Date : 20230728
Dossier : IMM‑9107‑21
Référence : 2023 CF 1032
[TRADUCTION FRANÇAISE]
Ottawa (Ontario), le 28 juillet 2023
En présence de madame la juge Fuhrer
ENTRE : |
ABDIRASHID CABDI YUSUF |
demandeur |
et |
LE MINISTRE DE LA CITOYENNETÉ ET DE L’IMMIGRATION DU CANADA |
défendeur |
JUGEMENT ET MOTIFS
I. Survol
[1] Le demandeur affirme qu’il est un citoyen de la Somalie et un musulman soufi. Il dit que des membres du groupe Al Chabaab l’ont enlevé et torturé afin de le recruter. Après s’être enfui, il s’est caché chez l’ami de son oncle jusqu’à ce qu’il puisse quitter la Somalie. Il s’est d’abord rendu au Kenya, puis au Danemark, où il a demandé l’asile et a obtenu le statut de réfugié au sens de la Convention. Toutefois, trois ans plus tard, le Danemark a jugé que la Somalie était un pays suffisamment sûr pour que le demandeur puisse y retourner. Au lieu de retourner dans son pays d’origine, le demandeur a vécu dans la clandestinité jusqu’à ce qu’il arrive au Canada, muni d’un passeport frauduleux, où il a présenté une demande d’asile.
[2] La Section de la protection des réfugiés [la SPR] de la Commission de l’immigration et du statut de réfugié [la CISR] a rejeté la demande d’asile du demandeur, après avoir jugé qu’il n’avait pas établi son identité.

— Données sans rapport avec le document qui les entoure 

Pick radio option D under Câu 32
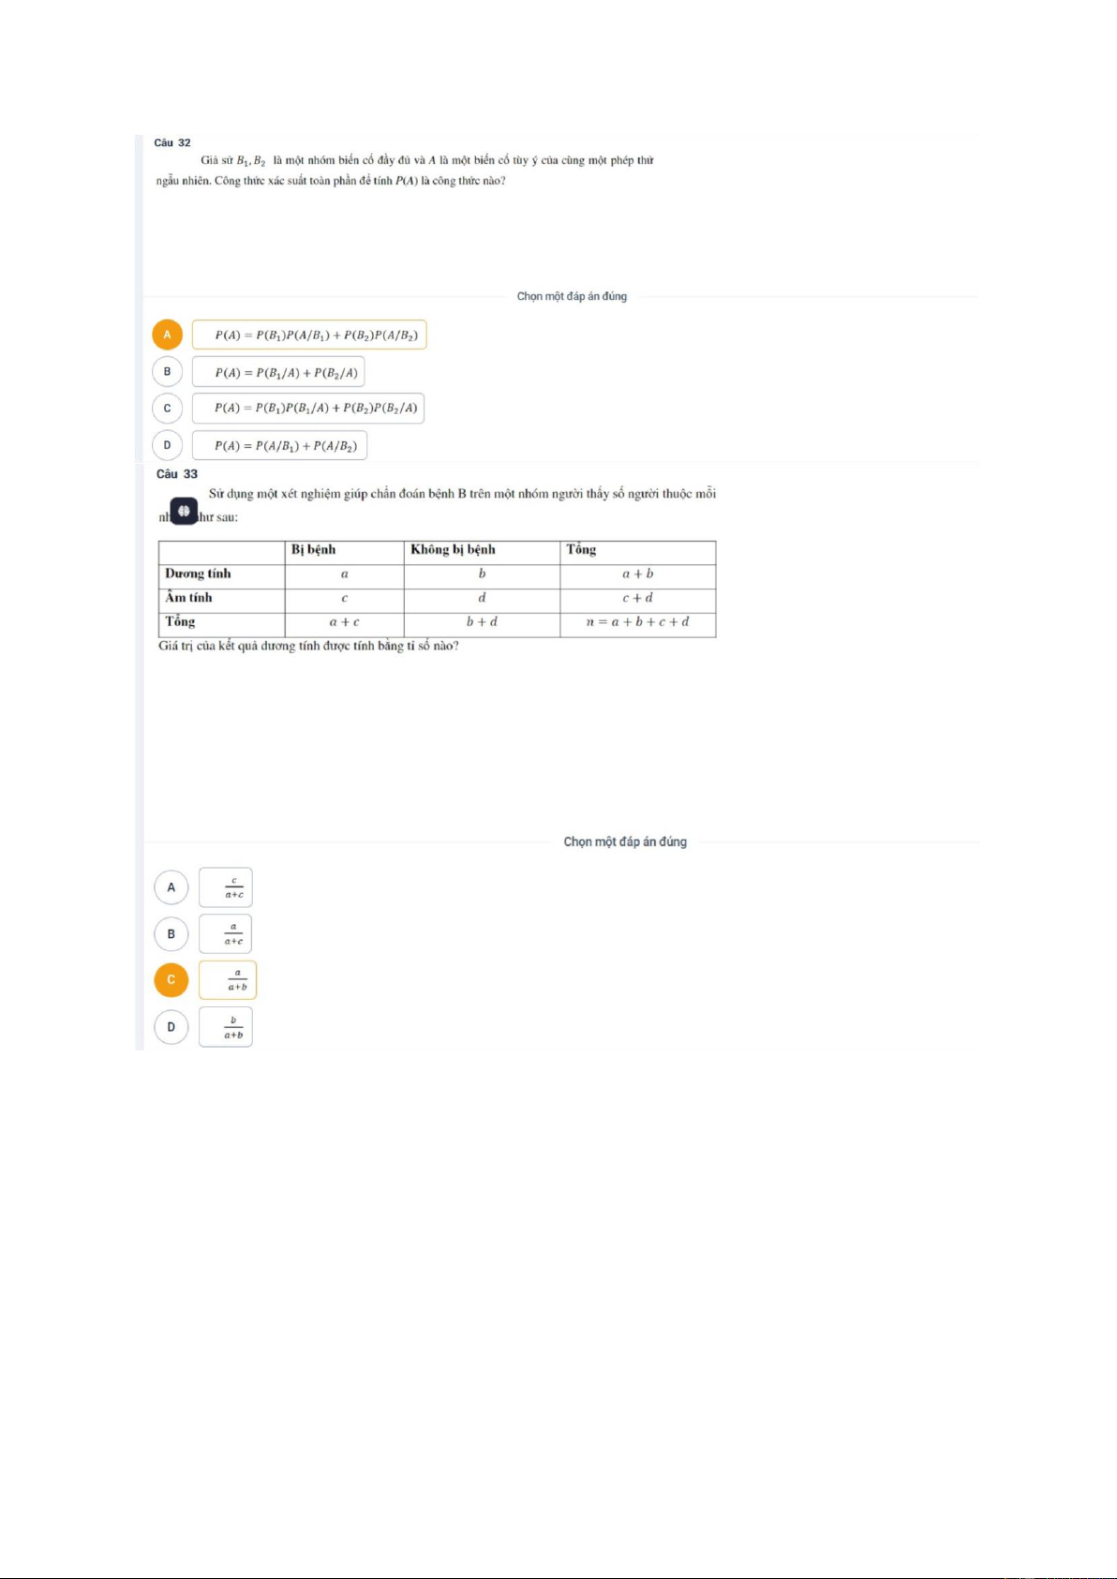 [x=167, y=445]
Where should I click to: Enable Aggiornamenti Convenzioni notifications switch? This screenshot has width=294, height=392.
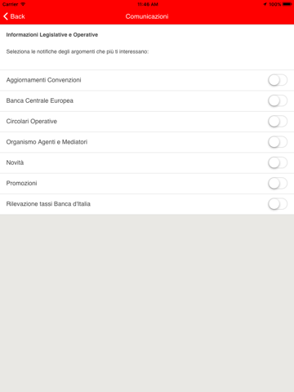278,80
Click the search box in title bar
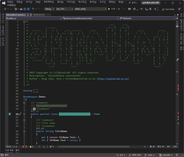 [134, 2]
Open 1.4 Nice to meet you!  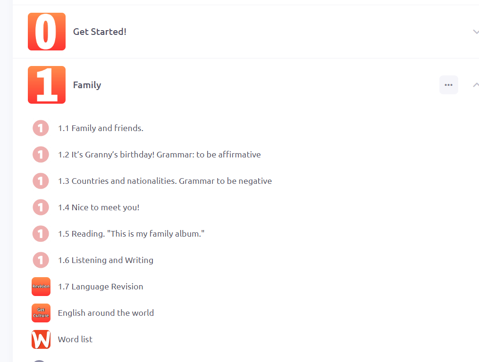click(x=99, y=207)
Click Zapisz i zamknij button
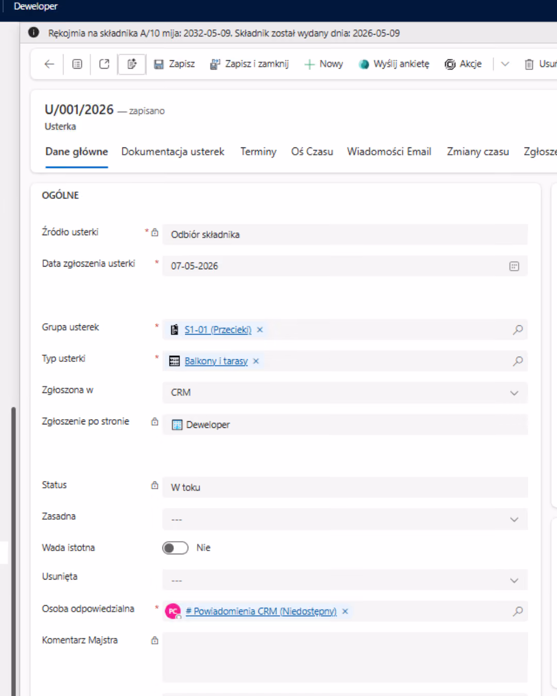Image resolution: width=557 pixels, height=696 pixels. [x=249, y=64]
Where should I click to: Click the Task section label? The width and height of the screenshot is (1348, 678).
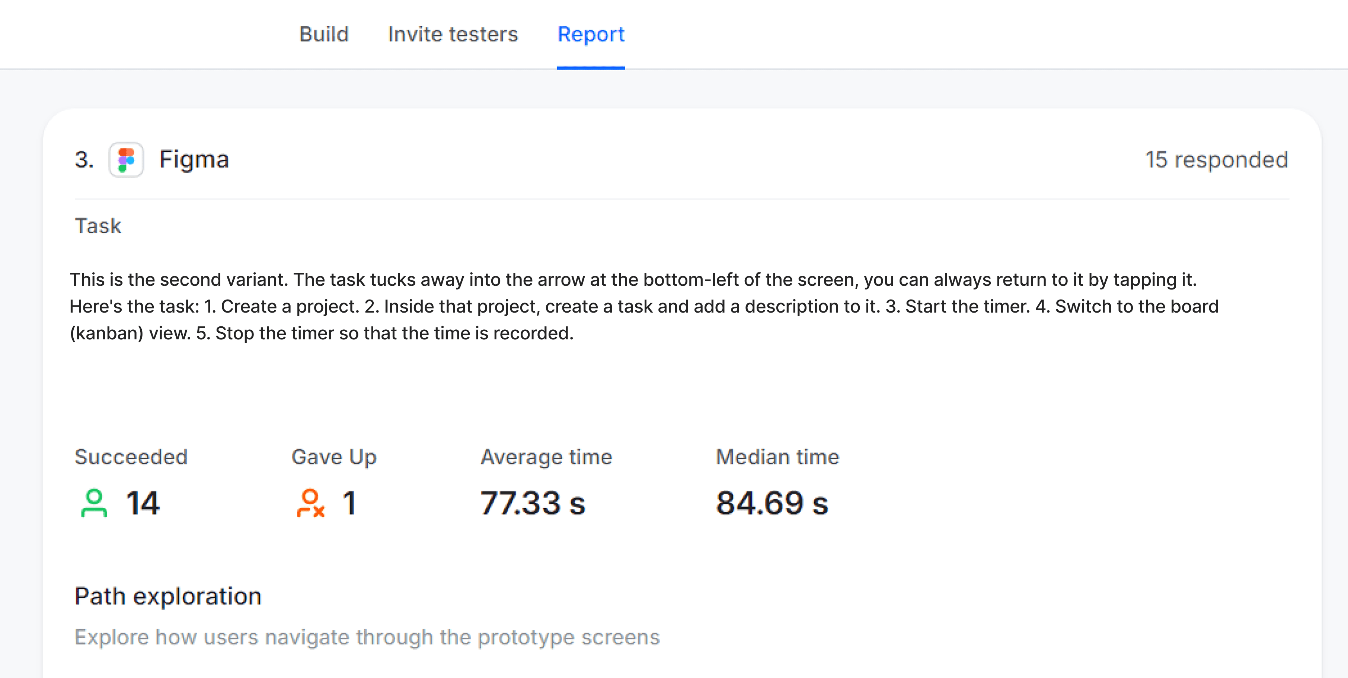coord(98,226)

La Section d’appel des réfugiés [la SAR] de la CISR a confirmé la décision de la SPR et a rejeté l’appel [la décision].
[3] Le demandeur sollicite l’annulation de la décision, et la seule question que la Cour doit trancher est celle de savoir si la décision est raisonnable. À mon avis, aucune circonstance en l’espèce ne permet de déroger à la présomption de contrôle selon la norme de la décision raisonnable (Canada (Ministre de la Citoyenneté et de l’Immigration) c Vavilov, 2019 CSC 65 [Vavilov] aux para 10, 17 et 25).
[4] Une décision peut être déraisonnable, c’est‑à‑dire être dépourvue de justification, de transparence et d’intelligibilité, si le décideur s’est mépris sur la preuve qui lui a été soumise. Il incombe à la partie qui conteste la décision d’en démontrer le caractère déraisonnable (Vavilov, précité, aux para 99‑100 et 125‑126).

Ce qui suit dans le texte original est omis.